The tumor staging system classifies the disease into early, intermediate, or advanced stages of cancer. It helps determine treatment plans and can suggest likely outcomes.

For example, a stage IV patient with HPV-related cancer has an 80% survival rate, while a stage IV patient with smoking-related cancer has a 50% to 60% survival rate. But both are currently considered to have advanced-stage disease, which is recognized as a life-threatening prognosis.

“When you tell a patient they have stage IV cancer, it’s an indication of advanced disease, and they don’t expect it to be curable,” Huang said in a statement. “We need a staging system that more accurately reflects a patient’s prognosis, which in a case caused by HPV is highly curable.”

The study also highlights the fact that many HPV-related OPC patients are overtreated because of the stage IV tumor classification. High-dose chemotherapy combined with high-dose radiation is often given to such patients when radiation therapy alone or other less-intensive strategies can probably cure many of them, the researchers said.

Conclusion

“Our study shows that the current model derived for smoking- and alcohol-related cancers is not suited for throat cancer caused by HPV, a burgeoning throat cancer population in the Western world, including Canada,” Huang concluded.

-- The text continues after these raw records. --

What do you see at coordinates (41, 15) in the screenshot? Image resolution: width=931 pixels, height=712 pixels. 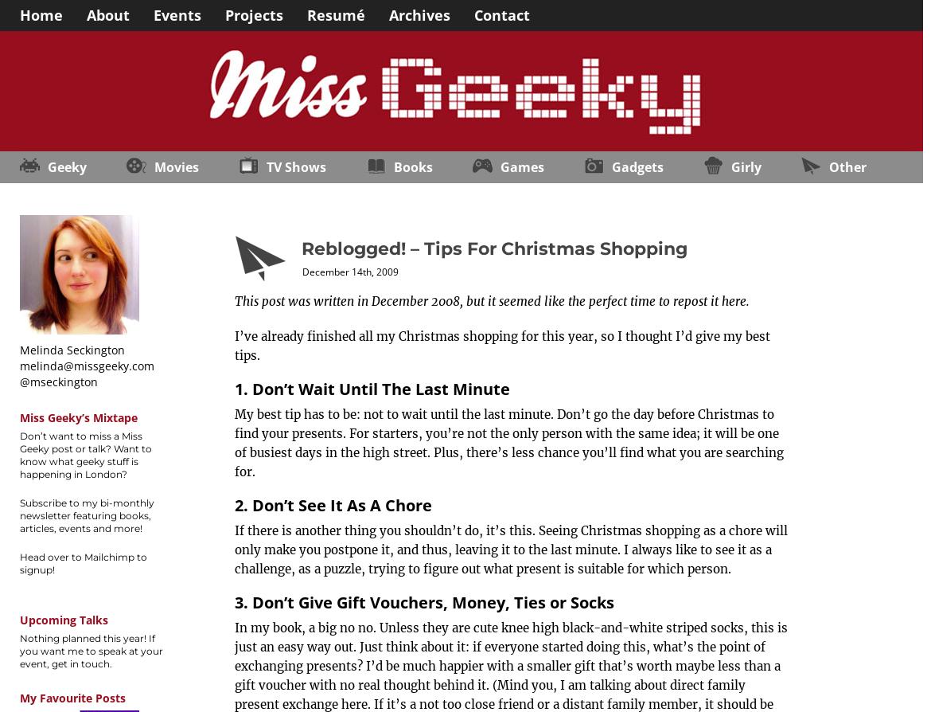 I see `'Home'` at bounding box center [41, 15].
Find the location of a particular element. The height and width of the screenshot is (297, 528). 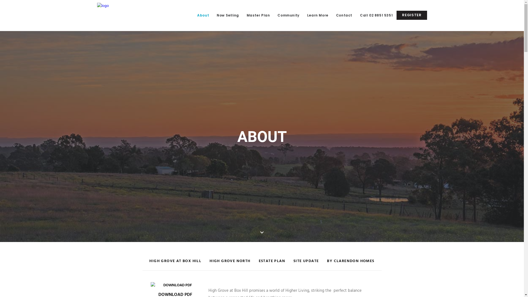

'Call 02 8851 5351' is located at coordinates (376, 15).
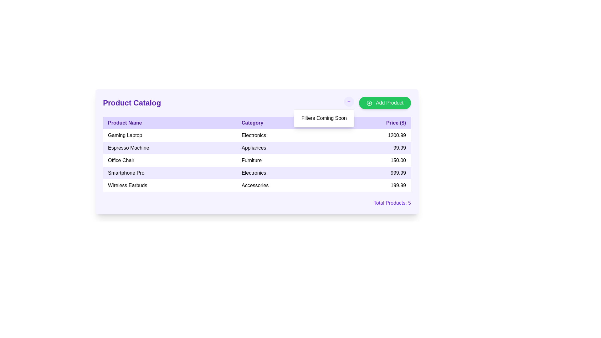 This screenshot has width=601, height=338. Describe the element at coordinates (349, 102) in the screenshot. I see `the purple chevron-down icon located in the top-right section of the content area, which is positioned to the left of the 'Add Product' button and overlaps with a tooltip that reads 'Filters Coming Soon'` at that location.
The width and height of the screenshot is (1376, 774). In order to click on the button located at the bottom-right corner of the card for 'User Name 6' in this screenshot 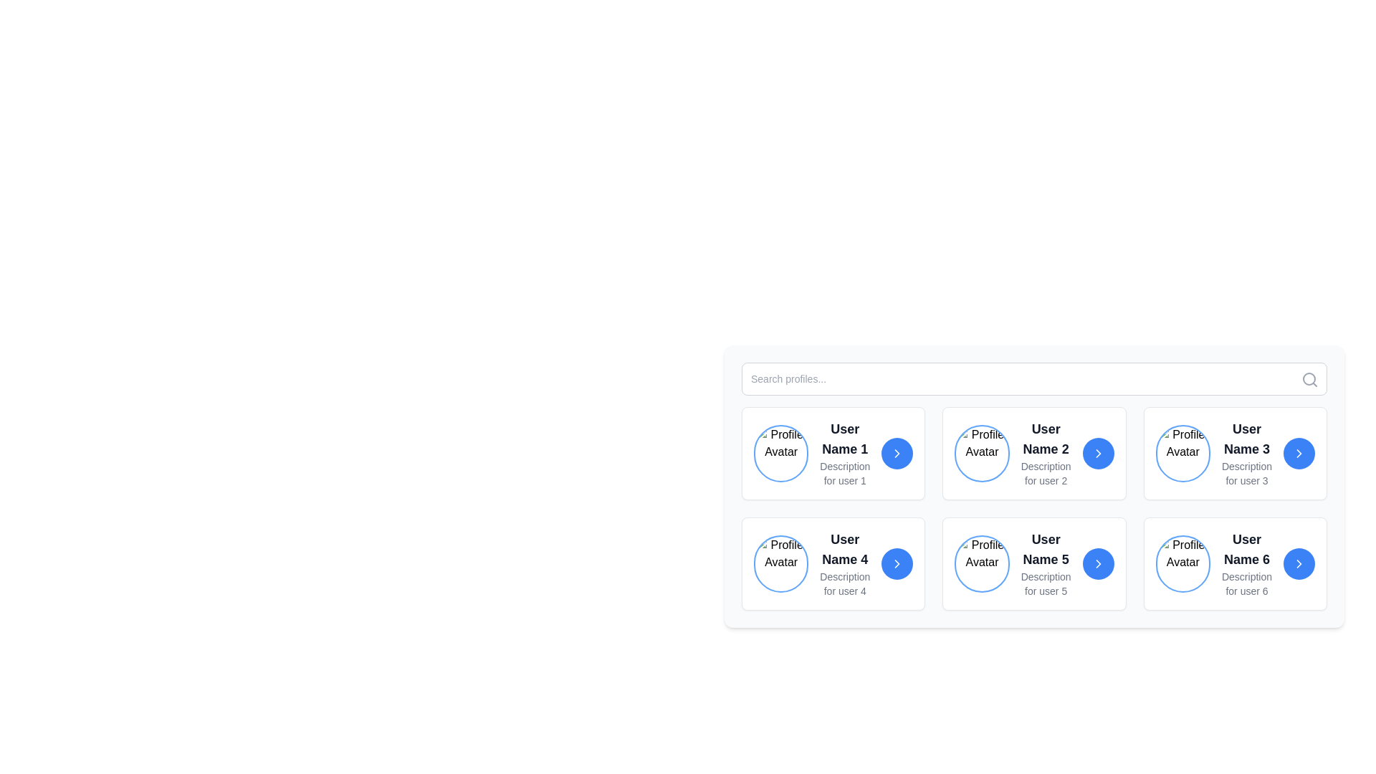, I will do `click(1299, 562)`.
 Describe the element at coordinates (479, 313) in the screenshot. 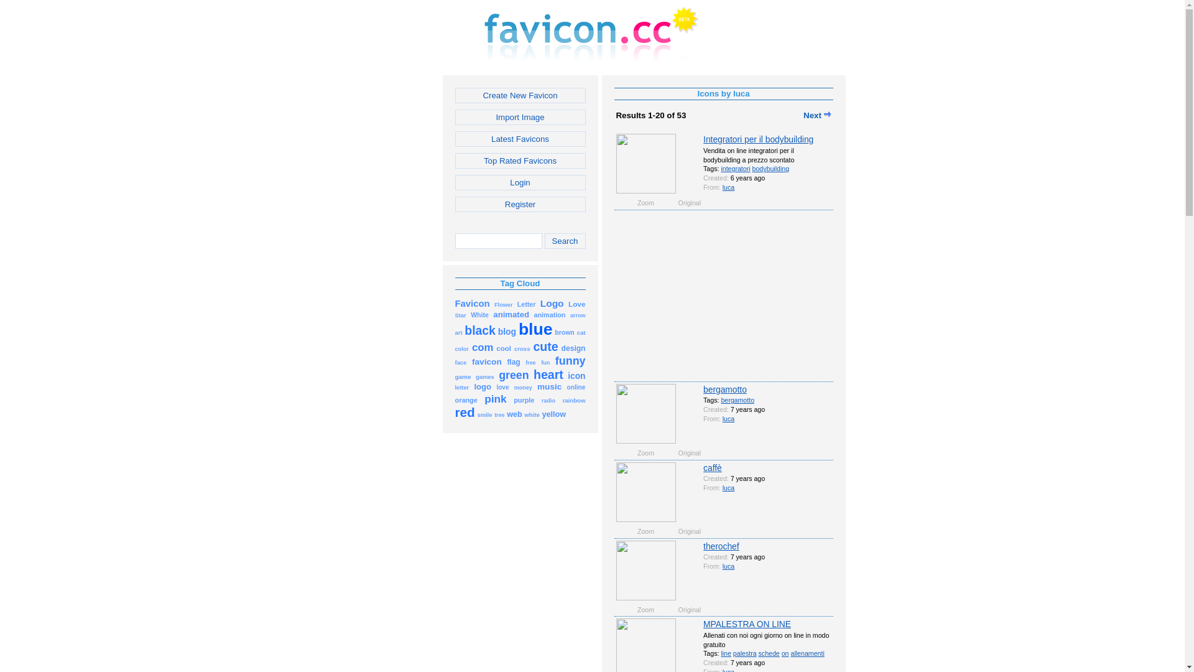

I see `'White'` at that location.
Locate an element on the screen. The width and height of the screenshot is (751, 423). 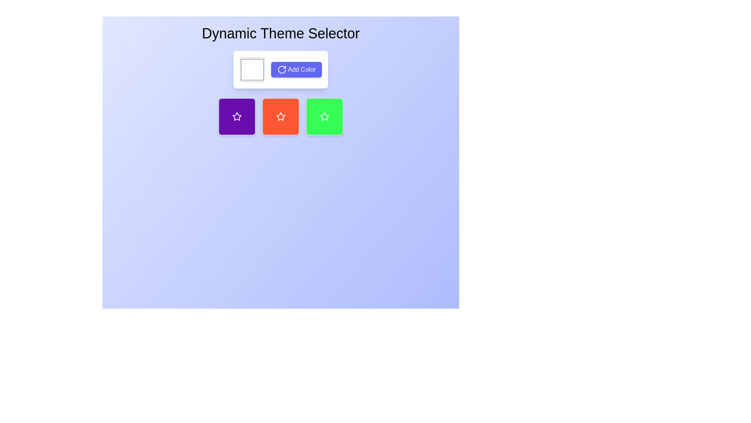
the green square icon representing a theme choice located on the far right of the row beneath the 'Dynamic Theme Selector' text is located at coordinates (325, 116).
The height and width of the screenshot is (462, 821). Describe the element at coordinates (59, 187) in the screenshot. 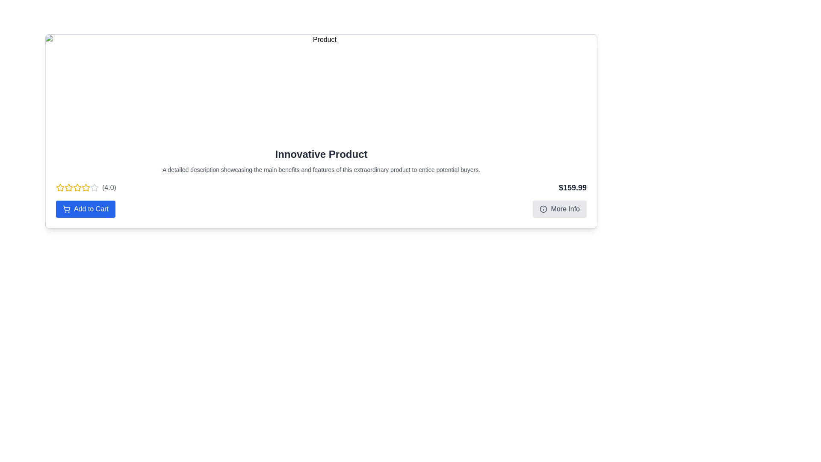

I see `the yellow five-pointed rating star icon with a hollow center` at that location.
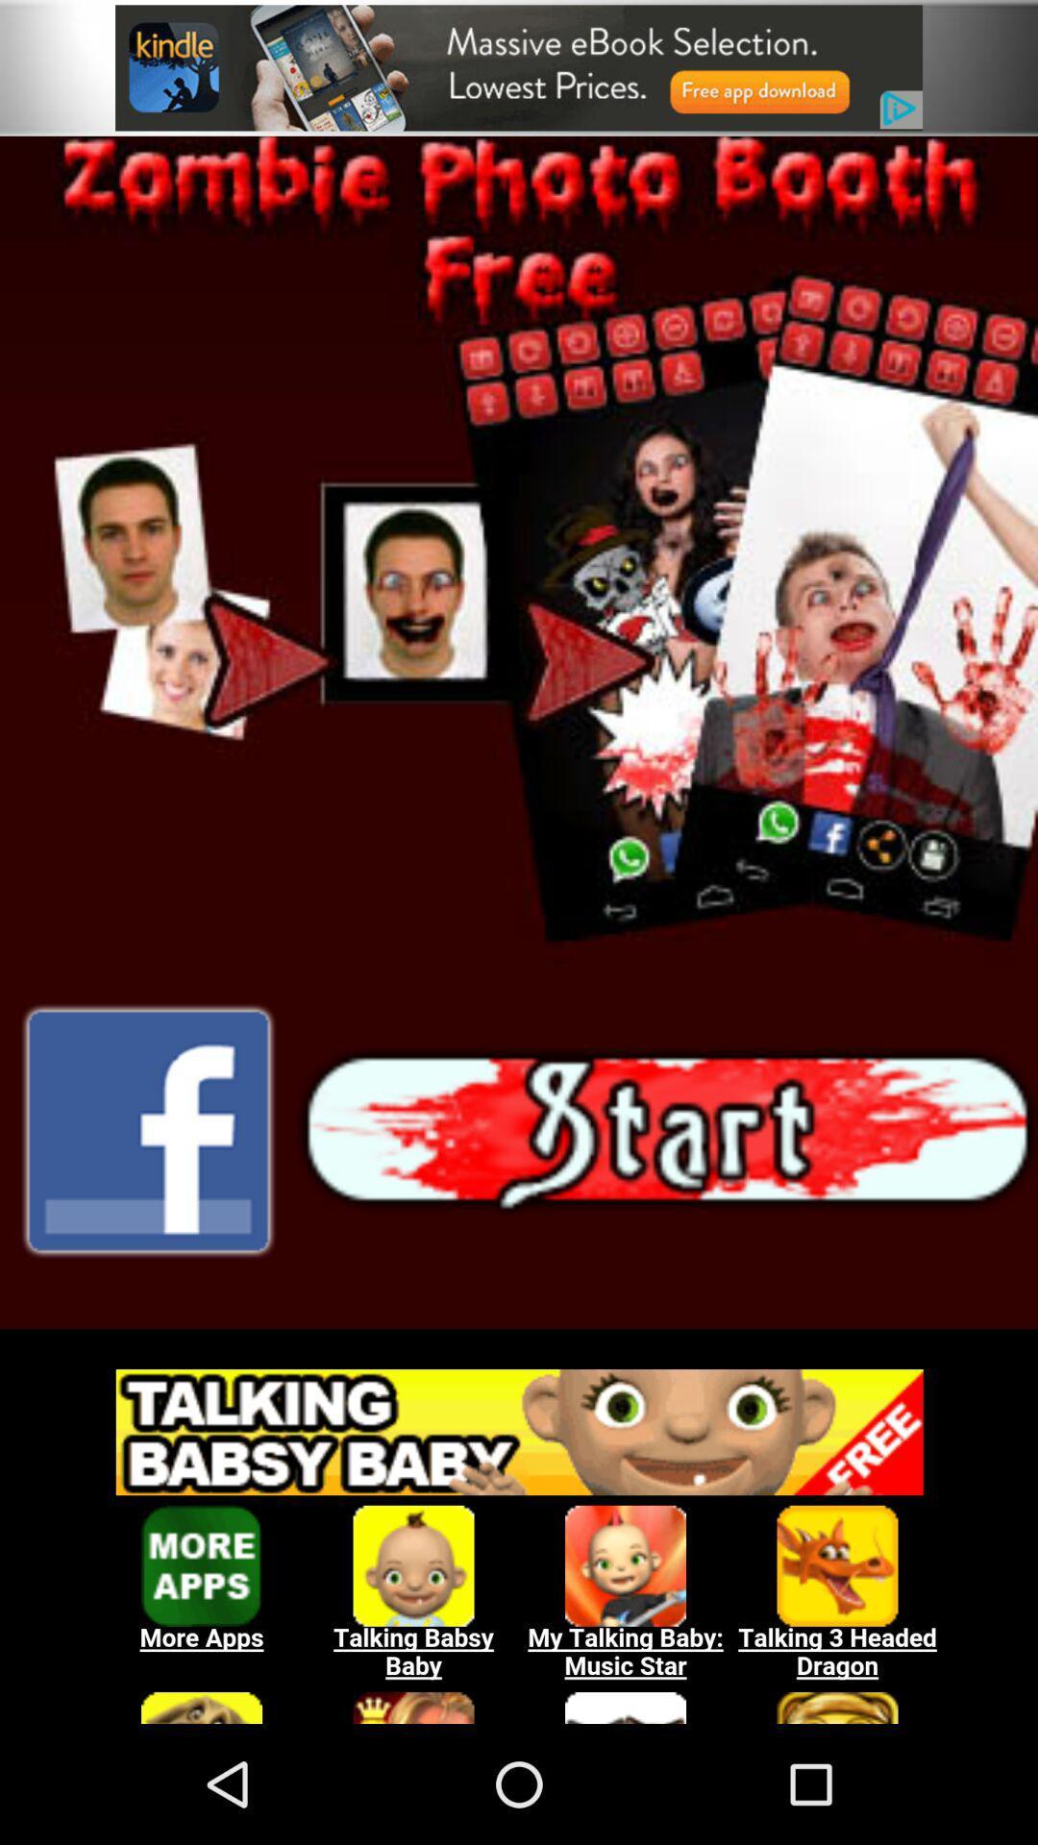 The height and width of the screenshot is (1845, 1038). Describe the element at coordinates (666, 1131) in the screenshot. I see `start the element` at that location.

A new tumor staging model will help separate patients with promising prognoses from those with negative prognoses to design the most appropriate strategies for each group, the study authors concluded.

Clinical trials have now begun to address these questions, but their descriptions and designs are hindered by inadequacies of the current stage classification, they stated.

“Providing a relevant stage classification for a rapidly emerging disease is important, but the additional feature of the classification is that it provides the opportunity to include factors beyond just the traditional description of disease extent into the prognostic classification we are trying to develop to assist in treating patients,” he said.

The structure used for disease classification follows a template that was developed at the Union for International Cancer Control in Geneva and is relevant to all cancers, according to Dr. O’Sullivan.

“Important factors that are emerging throughout oncology are not currently included in the international classifications,” he concluded. “This needs to change to facilitate our goal of providing personalized approaches to patients with cancer.”

The Princess Margaret Hospital is collaborating with six major cancer centers worldwide to validate the findings.